**The task:**
As you restate the entries, keep every word intact and leave out whatever images they hold.

Saved data entries:
────

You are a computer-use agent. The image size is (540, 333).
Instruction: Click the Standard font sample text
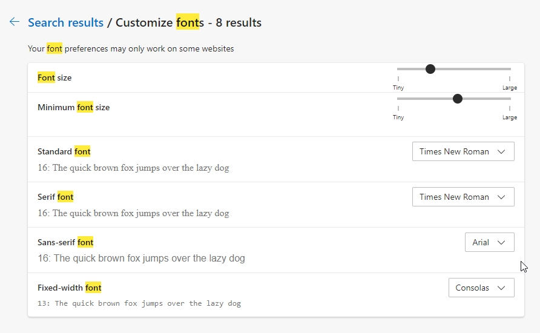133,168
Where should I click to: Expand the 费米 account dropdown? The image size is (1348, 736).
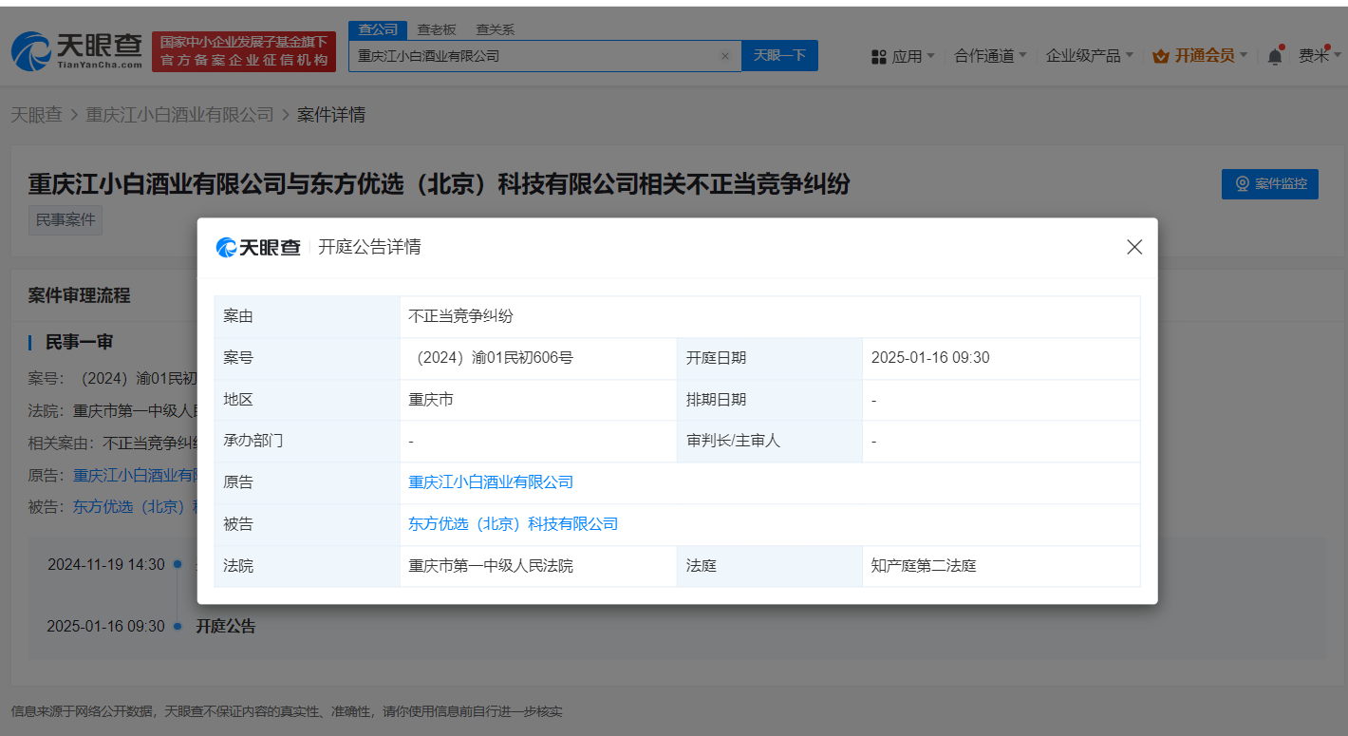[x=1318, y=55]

────

**Answer:**
You are a computer-use agent. The image size is (540, 333).
Instruction: Click the Standard font sample text
133,168
Where should I click to: Expand the 费米 account dropdown? The image size is (1348, 736).
[x=1318, y=55]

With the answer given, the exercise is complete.